I know I’ll be putting some of them to use for my creative nonfiction students nearly right away. 


The Reader

When you live a life of words, it’s easy to forget how to enjoy a thing for what it is–masterfully crafted meaning from a series of words. Even though I didn’t love every selection (it’s rare to find an anthology in which every story resonates, after all), I enjoyed every paragraph of the editors’ good advice. 

I loved the deft way in which they reminded us about the deeper message of inclusivity that’s being posited here, from the book’s raison d’être to its gentle reminders about writing “the other” carefully and respectfully. The question of authenticity is tackled to great effect, but never ad nauseum, and this reader is grateful for the book’s continuous gentle, wry, tone.

Probably the one element of this book that made me hiccup every time I came across it is the editors’ leaning on certain writers to illustrate a point: James Thurber, Robert Louis Stevenson, Ernest Hemingway, John Cheever are all mentioned, for instance. All white, all dead, all male. (Okay, Flannery O’Connor makes an appearance, as does Virginia Woolf.) 
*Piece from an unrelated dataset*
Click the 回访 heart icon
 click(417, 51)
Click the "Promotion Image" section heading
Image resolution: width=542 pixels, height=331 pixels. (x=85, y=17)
Masters? Yes. Part of what we understand to be the canon? Most certainly. And yet, as much as I bristled at their inclusion in this text, feeling as if they were intruding on this world of literature that Xu and Hemley had built for me, a world of new-to-me writers I never wanted to leave, perhaps my discomfort at seeing these names is exactly what the editors had in mind. 

Perhaps my discontent at seeing these names, once so familiar to me, in this particular text, is the point, after all.